▶ _Short exercise_
Pick out and copy every line in the records that contains the word "width".

_____

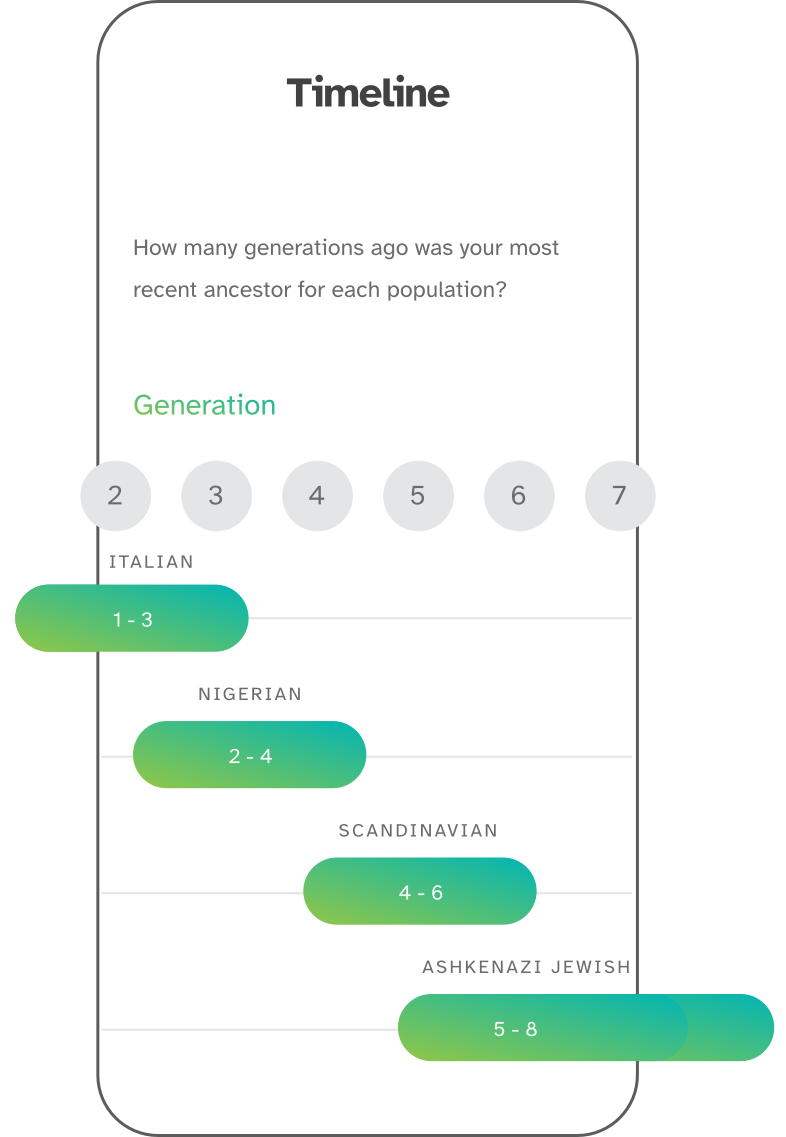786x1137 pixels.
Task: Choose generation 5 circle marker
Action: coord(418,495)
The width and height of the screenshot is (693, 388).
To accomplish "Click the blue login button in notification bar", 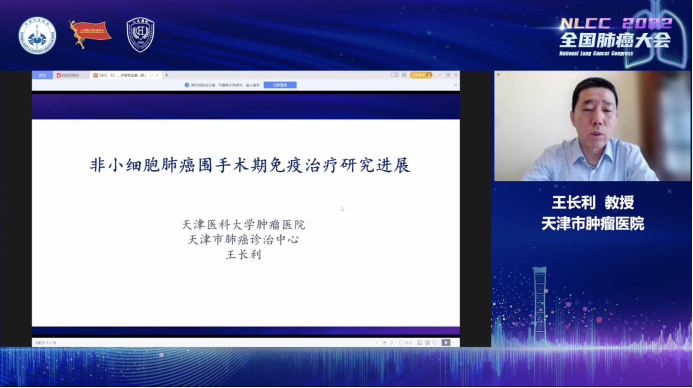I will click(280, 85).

_____

▶ _Solution for this problem_
The width and height of the screenshot is (693, 388).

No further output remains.